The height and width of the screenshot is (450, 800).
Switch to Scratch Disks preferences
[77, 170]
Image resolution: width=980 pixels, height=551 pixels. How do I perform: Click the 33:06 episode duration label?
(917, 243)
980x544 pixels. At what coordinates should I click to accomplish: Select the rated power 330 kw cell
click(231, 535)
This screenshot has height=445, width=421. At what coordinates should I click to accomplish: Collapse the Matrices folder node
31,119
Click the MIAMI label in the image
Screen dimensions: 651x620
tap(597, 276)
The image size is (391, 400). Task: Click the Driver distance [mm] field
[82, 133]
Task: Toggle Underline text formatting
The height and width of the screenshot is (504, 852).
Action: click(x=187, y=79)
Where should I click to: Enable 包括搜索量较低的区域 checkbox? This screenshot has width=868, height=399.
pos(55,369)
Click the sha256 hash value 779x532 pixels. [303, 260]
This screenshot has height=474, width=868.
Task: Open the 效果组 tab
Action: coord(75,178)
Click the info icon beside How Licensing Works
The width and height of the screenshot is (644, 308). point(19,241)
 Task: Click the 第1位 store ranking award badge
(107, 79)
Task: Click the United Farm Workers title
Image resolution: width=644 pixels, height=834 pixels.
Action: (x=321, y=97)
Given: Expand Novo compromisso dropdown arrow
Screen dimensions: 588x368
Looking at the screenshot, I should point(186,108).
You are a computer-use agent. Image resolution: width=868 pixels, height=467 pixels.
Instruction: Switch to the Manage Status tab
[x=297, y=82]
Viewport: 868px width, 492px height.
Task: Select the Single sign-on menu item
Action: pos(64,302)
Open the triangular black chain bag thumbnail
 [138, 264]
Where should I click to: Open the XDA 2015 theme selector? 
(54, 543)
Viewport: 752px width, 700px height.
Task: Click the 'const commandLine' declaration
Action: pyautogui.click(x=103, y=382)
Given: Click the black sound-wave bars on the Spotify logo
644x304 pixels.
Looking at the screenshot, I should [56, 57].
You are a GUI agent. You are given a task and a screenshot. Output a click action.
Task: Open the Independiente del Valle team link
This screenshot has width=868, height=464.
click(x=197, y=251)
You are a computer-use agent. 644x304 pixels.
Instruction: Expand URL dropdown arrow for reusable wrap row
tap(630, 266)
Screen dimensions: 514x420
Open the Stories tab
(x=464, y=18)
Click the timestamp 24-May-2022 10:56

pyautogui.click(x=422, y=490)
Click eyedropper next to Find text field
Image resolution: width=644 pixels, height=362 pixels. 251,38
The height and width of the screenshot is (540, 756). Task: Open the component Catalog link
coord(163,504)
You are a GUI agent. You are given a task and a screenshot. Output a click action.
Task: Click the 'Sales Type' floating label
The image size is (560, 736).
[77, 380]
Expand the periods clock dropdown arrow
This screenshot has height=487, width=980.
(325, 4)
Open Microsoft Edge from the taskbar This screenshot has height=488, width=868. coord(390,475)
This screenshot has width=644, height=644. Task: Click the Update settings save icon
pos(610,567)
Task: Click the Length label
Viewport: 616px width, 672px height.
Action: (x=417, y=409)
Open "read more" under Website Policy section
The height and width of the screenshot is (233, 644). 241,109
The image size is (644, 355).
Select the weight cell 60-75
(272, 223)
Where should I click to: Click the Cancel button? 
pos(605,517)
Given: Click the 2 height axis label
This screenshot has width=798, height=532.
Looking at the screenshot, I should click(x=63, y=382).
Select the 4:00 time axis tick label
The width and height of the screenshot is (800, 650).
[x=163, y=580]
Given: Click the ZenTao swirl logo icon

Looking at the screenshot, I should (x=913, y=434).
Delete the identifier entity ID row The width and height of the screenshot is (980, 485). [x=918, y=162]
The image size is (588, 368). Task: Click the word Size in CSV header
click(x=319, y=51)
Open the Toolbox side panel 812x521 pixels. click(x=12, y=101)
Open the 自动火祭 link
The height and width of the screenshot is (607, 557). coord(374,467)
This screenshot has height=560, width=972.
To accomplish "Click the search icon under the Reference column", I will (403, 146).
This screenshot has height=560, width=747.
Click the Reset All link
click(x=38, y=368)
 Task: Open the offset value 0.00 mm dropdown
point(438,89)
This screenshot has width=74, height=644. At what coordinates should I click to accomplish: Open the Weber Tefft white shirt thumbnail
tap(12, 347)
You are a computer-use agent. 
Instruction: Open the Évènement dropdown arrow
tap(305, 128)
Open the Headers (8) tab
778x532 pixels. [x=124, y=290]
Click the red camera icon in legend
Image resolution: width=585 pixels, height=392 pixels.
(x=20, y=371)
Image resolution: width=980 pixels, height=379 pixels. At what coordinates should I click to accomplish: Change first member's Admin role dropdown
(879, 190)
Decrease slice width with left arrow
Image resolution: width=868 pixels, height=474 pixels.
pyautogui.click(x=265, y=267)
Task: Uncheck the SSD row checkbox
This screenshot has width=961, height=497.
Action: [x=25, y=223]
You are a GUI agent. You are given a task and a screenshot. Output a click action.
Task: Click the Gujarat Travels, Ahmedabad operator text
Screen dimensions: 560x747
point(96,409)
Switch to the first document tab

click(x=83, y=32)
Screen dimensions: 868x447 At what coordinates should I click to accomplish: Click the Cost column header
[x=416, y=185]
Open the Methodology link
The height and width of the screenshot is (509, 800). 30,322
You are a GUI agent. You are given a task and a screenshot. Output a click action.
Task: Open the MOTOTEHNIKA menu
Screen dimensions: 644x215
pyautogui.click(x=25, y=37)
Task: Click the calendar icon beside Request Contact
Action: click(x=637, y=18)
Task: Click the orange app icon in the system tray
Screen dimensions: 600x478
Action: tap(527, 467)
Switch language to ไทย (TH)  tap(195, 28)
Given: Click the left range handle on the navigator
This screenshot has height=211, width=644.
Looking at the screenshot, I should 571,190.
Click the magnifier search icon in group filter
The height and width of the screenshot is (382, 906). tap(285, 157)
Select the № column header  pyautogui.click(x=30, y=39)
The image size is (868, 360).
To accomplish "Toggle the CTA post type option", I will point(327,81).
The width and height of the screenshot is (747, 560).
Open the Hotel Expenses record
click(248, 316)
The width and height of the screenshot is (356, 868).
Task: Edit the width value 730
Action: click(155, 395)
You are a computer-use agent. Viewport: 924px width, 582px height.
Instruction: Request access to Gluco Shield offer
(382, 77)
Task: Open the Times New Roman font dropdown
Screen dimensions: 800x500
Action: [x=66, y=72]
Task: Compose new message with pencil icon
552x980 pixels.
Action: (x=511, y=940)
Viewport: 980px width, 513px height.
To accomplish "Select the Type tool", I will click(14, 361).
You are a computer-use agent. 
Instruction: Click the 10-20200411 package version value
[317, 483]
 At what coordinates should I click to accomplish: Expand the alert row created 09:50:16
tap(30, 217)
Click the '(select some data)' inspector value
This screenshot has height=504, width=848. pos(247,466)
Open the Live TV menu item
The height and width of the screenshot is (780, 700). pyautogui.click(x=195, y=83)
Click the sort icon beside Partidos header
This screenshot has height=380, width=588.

======

**TRY IT**
The required answer is every line of the data, duplicated exactly.

**YOUR RESPONSE**
The height and width of the screenshot is (450, 800).
Switch to Scratch Disks preferences
[77, 170]
Image resolution: width=980 pixels, height=551 pixels. How do I perform: Click the 33:06 episode duration label?
(917, 243)
980x544 pixels. At what coordinates should I click to accomplish: Select the rated power 330 kw cell
click(231, 535)
This screenshot has height=445, width=421. At what coordinates should I click to accomplish: Collapse the Matrices folder node
31,119
Click the MIAMI label in the image
Screen dimensions: 651x620
tap(597, 276)
The image size is (391, 400). Task: Click the Driver distance [mm] field
[82, 133]
Task: Toggle Underline text formatting
The height and width of the screenshot is (504, 852).
Action: click(x=187, y=79)
Where should I click to: Enable 包括搜索量较低的区域 checkbox? This screenshot has width=868, height=399.
pos(55,369)
Click the sha256 hash value 779x532 pixels. [303, 260]
This screenshot has height=474, width=868.
Task: Open the 效果组 tab
Action: coord(75,178)
Click the info icon beside How Licensing Works
The width and height of the screenshot is (644, 308). point(19,241)
 Task: Click the 第1位 store ranking award badge
(107, 79)
Task: Click the United Farm Workers title
Image resolution: width=644 pixels, height=834 pixels.
Action: (x=321, y=97)
Given: Expand Novo compromisso dropdown arrow
Screen dimensions: 588x368
Looking at the screenshot, I should point(186,108).
You are a computer-use agent. Image resolution: width=868 pixels, height=467 pixels.
Instruction: Switch to the Manage Status tab
[x=297, y=82]
Viewport: 868px width, 492px height.
Task: Select the Single sign-on menu item
Action: pos(64,302)
Open the triangular black chain bag thumbnail
 [138, 264]
Where should I click to: Open the XDA 2015 theme selector? 
(54, 543)
Viewport: 752px width, 700px height.
Task: Click the 'const commandLine' declaration
Action: pyautogui.click(x=103, y=382)
Given: Click the black sound-wave bars on the Spotify logo
644x304 pixels.
Looking at the screenshot, I should [56, 57].
You are a GUI agent. You are given a task and a screenshot. Output a click action.
Task: Open the Independiente del Valle team link
This screenshot has width=868, height=464.
click(x=197, y=251)
You are a computer-use agent. 644x304 pixels.
Instruction: Expand URL dropdown arrow for reusable wrap row
tap(630, 266)
Screen dimensions: 514x420
Open the Stories tab
(x=464, y=18)
Click the timestamp 24-May-2022 10:56

pyautogui.click(x=422, y=490)
Click eyedropper next to Find text field
Image resolution: width=644 pixels, height=362 pixels. 251,38
The height and width of the screenshot is (540, 756). Task: Open the component Catalog link
coord(163,504)
You are a GUI agent. You are given a task and a screenshot. Output a click action.
Task: Click the 'Sales Type' floating label
The image size is (560, 736).
[77, 380]
Expand the periods clock dropdown arrow
This screenshot has height=487, width=980.
(325, 4)
Open Microsoft Edge from the taskbar This screenshot has height=488, width=868. coord(390,475)
This screenshot has width=644, height=644. Task: Click the Update settings save icon
pos(610,567)
Task: Click the Length label
Viewport: 616px width, 672px height.
Action: (x=417, y=409)
Open "read more" under Website Policy section
The height and width of the screenshot is (233, 644). 241,109
The image size is (644, 355).
Select the weight cell 60-75
(272, 223)
Where should I click to: Click the Cancel button? 
pos(605,517)
Given: Click the 2 height axis label
This screenshot has width=798, height=532.
Looking at the screenshot, I should click(x=63, y=382).
Select the 4:00 time axis tick label
The width and height of the screenshot is (800, 650).
[x=163, y=580]
Given: Click the ZenTao swirl logo icon

Looking at the screenshot, I should (x=913, y=434).
Delete the identifier entity ID row The width and height of the screenshot is (980, 485). [x=918, y=162]
The image size is (588, 368). Task: Click the word Size in CSV header
click(x=319, y=51)
Open the Toolbox side panel 812x521 pixels. click(x=12, y=101)
Open the 自动火祭 link
The height and width of the screenshot is (607, 557). coord(374,467)
This screenshot has height=560, width=972.
To accomplish "Click the search icon under the Reference column", I will (403, 146).
This screenshot has height=560, width=747.
Click the Reset All link
click(x=38, y=368)
 Task: Open the offset value 0.00 mm dropdown
point(438,89)
This screenshot has width=74, height=644. At what coordinates should I click to accomplish: Open the Weber Tefft white shirt thumbnail
tap(12, 347)
You are a computer-use agent. 
Instruction: Open the Évènement dropdown arrow
tap(305, 128)
Open the Headers (8) tab
778x532 pixels. [x=124, y=290]
Click the red camera icon in legend
Image resolution: width=585 pixels, height=392 pixels.
(x=20, y=371)
Image resolution: width=980 pixels, height=379 pixels. At what coordinates should I click to accomplish: Change first member's Admin role dropdown
(879, 190)
Decrease slice width with left arrow
Image resolution: width=868 pixels, height=474 pixels.
pyautogui.click(x=265, y=267)
Task: Uncheck the SSD row checkbox
This screenshot has width=961, height=497.
Action: [x=25, y=223]
You are a GUI agent. You are given a task and a screenshot. Output a click action.
Task: Click the Gujarat Travels, Ahmedabad operator text
Screen dimensions: 560x747
point(96,409)
Switch to the first document tab

click(x=83, y=32)
Screen dimensions: 868x447 At what coordinates should I click to accomplish: Click the Cost column header
[x=416, y=185]
Open the Methodology link
The height and width of the screenshot is (509, 800). 30,322
You are a GUI agent. You are given a task and a screenshot. Output a click action.
Task: Open the MOTOTEHNIKA menu
Screen dimensions: 644x215
pyautogui.click(x=25, y=37)
Task: Click the calendar icon beside Request Contact
Action: click(x=637, y=18)
Task: Click the orange app icon in the system tray
Screen dimensions: 600x478
Action: tap(527, 467)
Switch language to ไทย (TH)  tap(195, 28)
Given: Click the left range handle on the navigator
This screenshot has height=211, width=644.
Looking at the screenshot, I should 571,190.
Click the magnifier search icon in group filter
The height and width of the screenshot is (382, 906). tap(285, 157)
Select the № column header  pyautogui.click(x=30, y=39)
The image size is (868, 360).
To accomplish "Toggle the CTA post type option", I will point(327,81).
The width and height of the screenshot is (747, 560).
Open the Hotel Expenses record
click(248, 316)
The width and height of the screenshot is (356, 868).
Task: Edit the width value 730
Action: click(155, 395)
You are a computer-use agent. Viewport: 924px width, 582px height.
Instruction: Request access to Gluco Shield offer
(382, 77)
Task: Open the Times New Roman font dropdown
Screen dimensions: 800x500
Action: [x=66, y=72]
Task: Compose new message with pencil icon
552x980 pixels.
Action: (x=511, y=940)
Viewport: 980px width, 513px height.
To accomplish "Select the Type tool", I will click(14, 361).
You are a computer-use agent. 
Instruction: Click the 10-20200411 package version value
[317, 483]
 At what coordinates should I click to accomplish: Expand the alert row created 09:50:16
tap(30, 217)
Click the '(select some data)' inspector value
This screenshot has height=504, width=848. pos(247,466)
Open the Live TV menu item
The height and width of the screenshot is (780, 700). pyautogui.click(x=195, y=83)
Click the sort icon beside Partidos header
This screenshot has height=380, width=588.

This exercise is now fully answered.